Конечно, любовь поручика Канабеевского к рассказу прямого отношения не имеет. Но ведь ее он вспомнил (силился вспомнить) и ради нее, порывшись в чемодане своем, выволок на стол стопку бумаги, очинил карандаш и стал писать:
«Стихи и настроения Вячеслава Канабеевского. 1920 год. Вблизи Ледовитого океана. Зимою».
И, чуждый романтизма, автор вынужден разделить с поручиком Канабеевским его вздохи, его бесплодные и бесплотные грезы о сероглазой волжской девушке...
Селифан, заходя по обыкновению к поручику ежедневно, стал почтительно и с уважением наблюдать, как начальство, склонившись над столом, трудолюбиво и упорно исписывало листок за листком. Он покашливал, переминался с ноги на ногу. Он понимал, что поручик занят чем-то важным и серьезным. И, уйдя от Канабеевского, Селифан таинственно, с оглядкой рассказывал встречным мужикам:
— Како-то дело сурьезно ладит офицер-то!.. Будет вам како-нибудь предписанье, погодите!..
Устинья Николаевна, в первый раз увидевши поручика за новым занятием, помотала головою и широко улыбнулась.
— Вот, гли-ка, батюшка! — сказала она. — Точь-в-точь ты, как оногдысь осударственные. Те то же, бывало, пишут-пишут, инда с лица обелеют. А то зачнут читать. И кака имя польза от книг тех?!..
Стихи у поручика не ладились. Давил-давил он из себя рифму — поэзия поддавалась ему плохо. Удачней выходило с «настроениями».
Здесь поручикова душа находила выход. Слова, хоть и неуклюже, но нанизывались одно за другим — и выходило что-то связное. Перечитывал это Канабеевский, ерошил отросшие лохмами волосы и удовлетворенно вздыхал: приятно было глядеться в зеркало и видеть возвышенный образ тоскующего, непонятного окружающим, неизмеримо выше их стоящего героя.
Однажды поручик записал:
«Снежная добровольная тюрьма вокруг меня такая суровая и страшная, что еслиб не полная уверенность в том, что через несколько недель Петр Ильич пошлет за мной людей, которые выведут меня к морю, на свободу, к любимому делу — я пришел бы к мысли о самоубийстве».

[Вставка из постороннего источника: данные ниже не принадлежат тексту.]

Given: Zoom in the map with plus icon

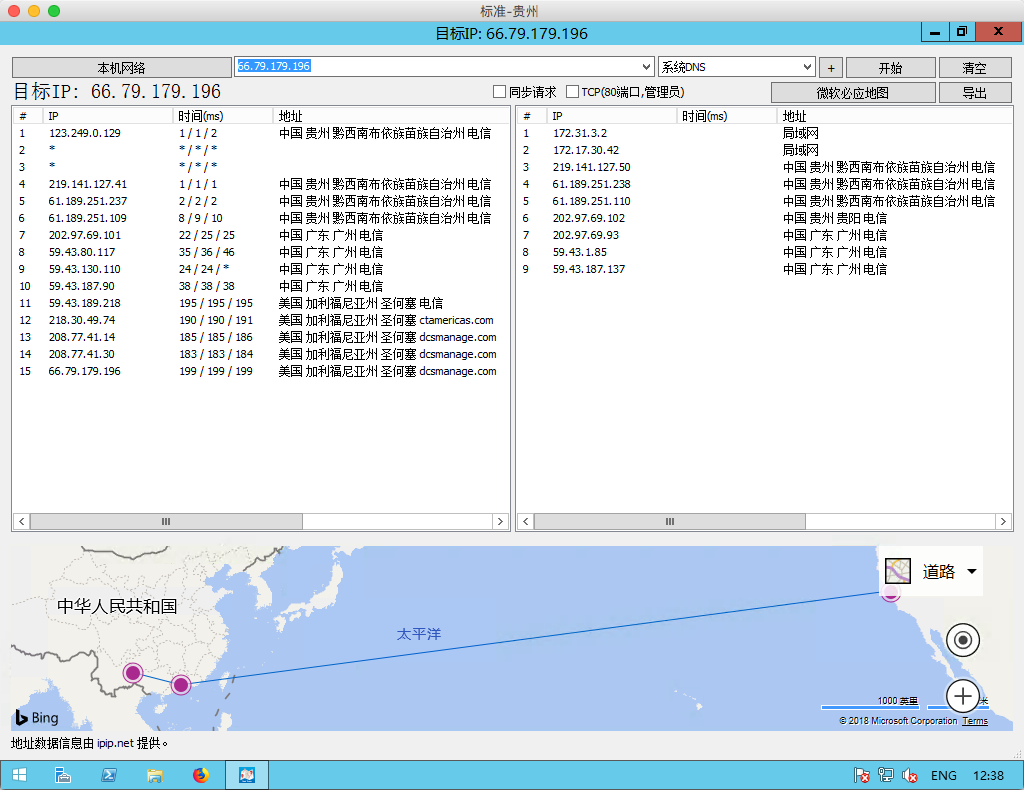Looking at the screenshot, I should 962,695.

Была в это время Канабеевским сделана и такая запись:
«Еслиб черти эти не растрясли Россию и не надо было бы тащиться по этой проклятой студеной Сибири, — хорошо бы где-нибудь на Волге, в волжском городе комендантом города быть или начальником гарнизона; жениться бы на блондинке, чтоб чистенькая была, не худощавая и непременно невинная. И чтоб за городом дачка была веселенькая. И дни стояли бы жаркие, чтоб квасу со льдом хотелось. И купаться бы раза три в день...».

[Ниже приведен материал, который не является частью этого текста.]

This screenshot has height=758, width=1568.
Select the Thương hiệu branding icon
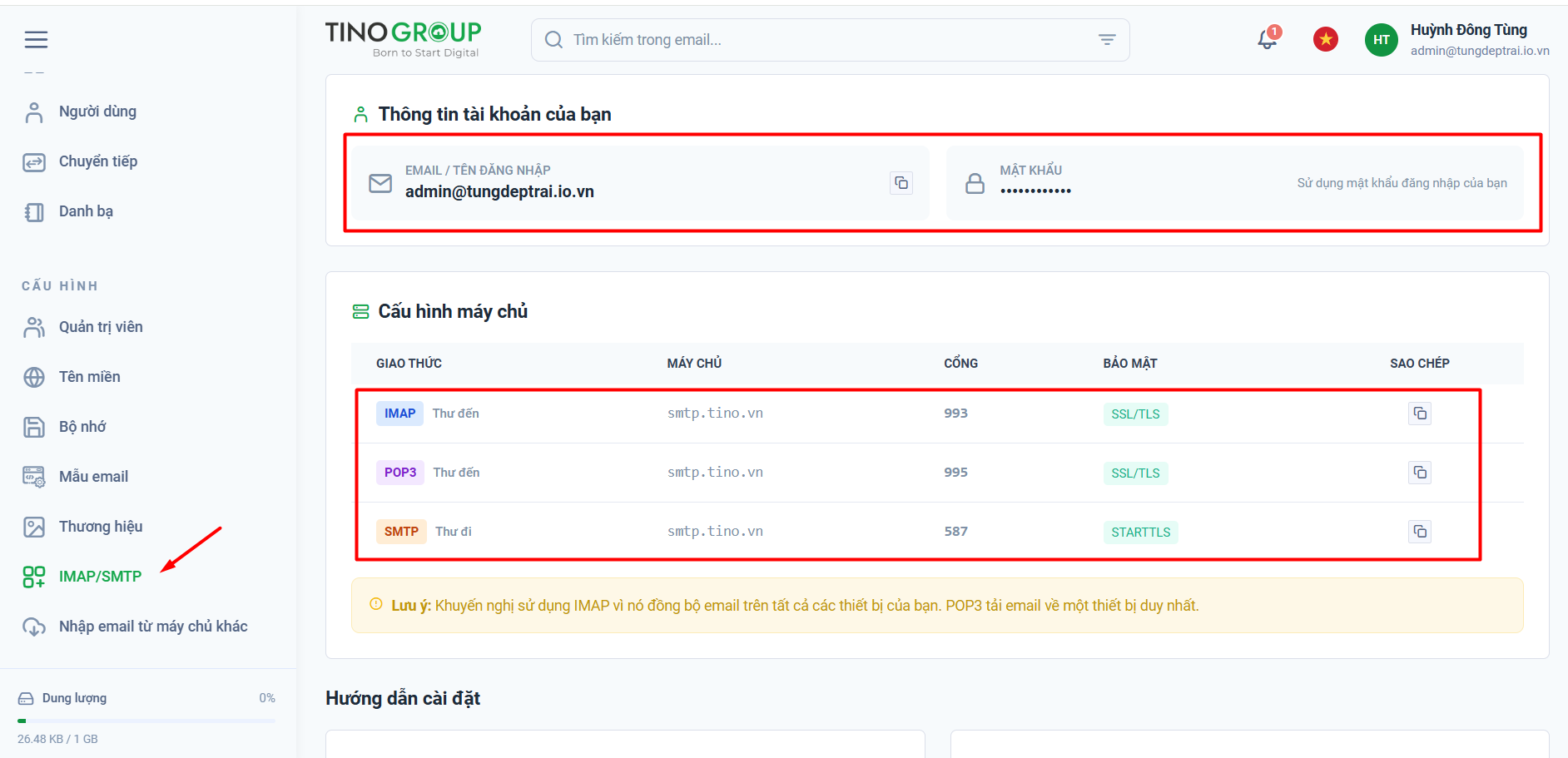[34, 526]
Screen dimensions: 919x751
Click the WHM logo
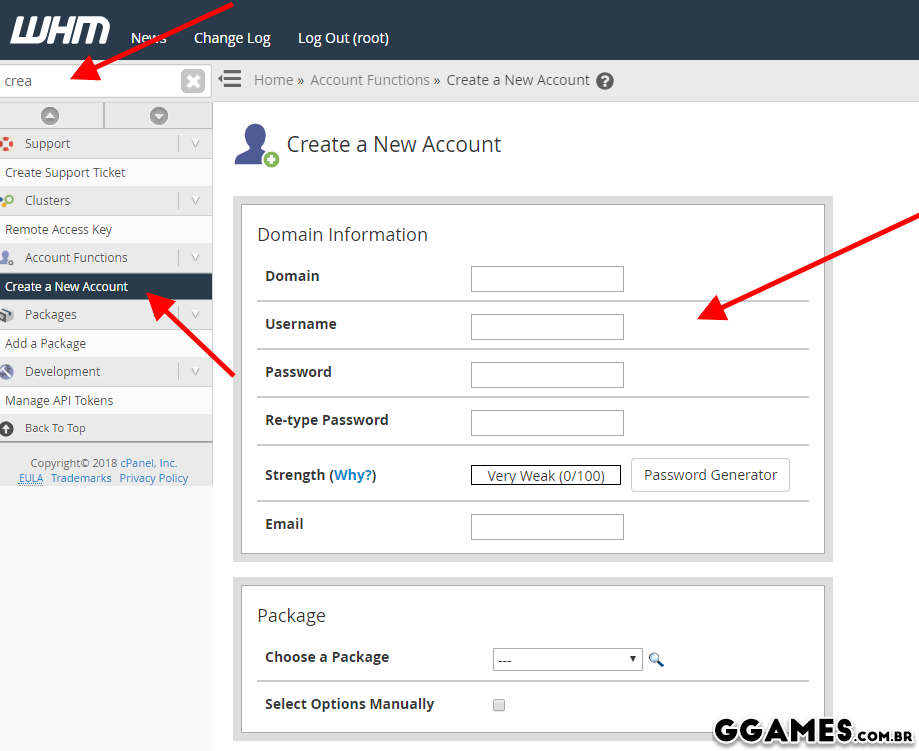click(x=58, y=32)
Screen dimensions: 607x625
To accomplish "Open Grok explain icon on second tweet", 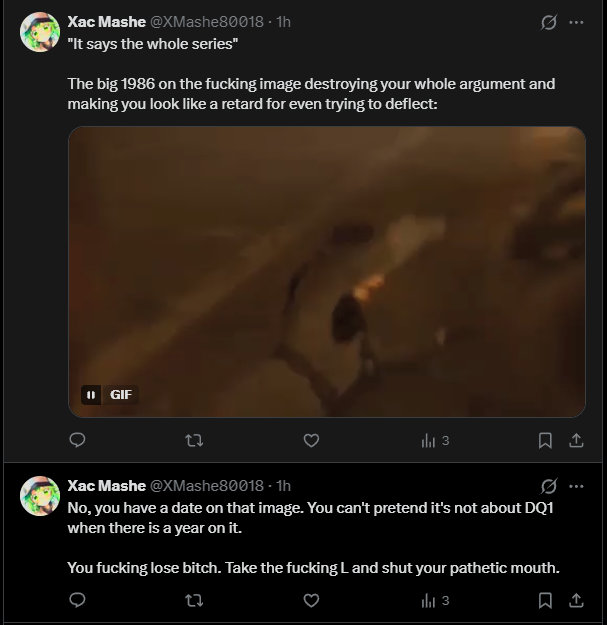I will pos(549,486).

Быстро исписывал Канабеевский свой запас бумаги. Селифан наливался гордостью и все чаще пугал мужиков непонятными намеками:
— Дожидайтесь предписания! Вот увидите... Сразу приказов десять объявим! Да!..
11.
Бумага (пачка почтовой и конверты) в чемодан к поручику Канабеевскому попала по пустому случаю.
В Красноярске жена полкового врача, пышнотелая Неонила Иосифовна, слезливо прощаясь с поручиком, который продвигался на Ачинск, сунула ее ему в чемодан между связками белья и капризно наказала:
— Смотри, Вячка! Пиши. Знаю я вас: будешь отговариваться, что бумаги не было. Так вот... не отвертишься!..
Но писем из Ачинска писать не пришлось. В Ачинске подвернулась прокурорша (или следовательша? или, может быть, было это в Нижнеудинске?) и к тому же пышнотелая Неонила Иосифовна подцепила сыпняк и, недолго, но мучительно прохворав, умерла. Бумагу и не нужно было расходовать. Она залежалась на дне чемодана.
Правда, однажды израсходован был листок для срочного, непредвиденного дела. Один, неполный, наспех, криво оторванный листок.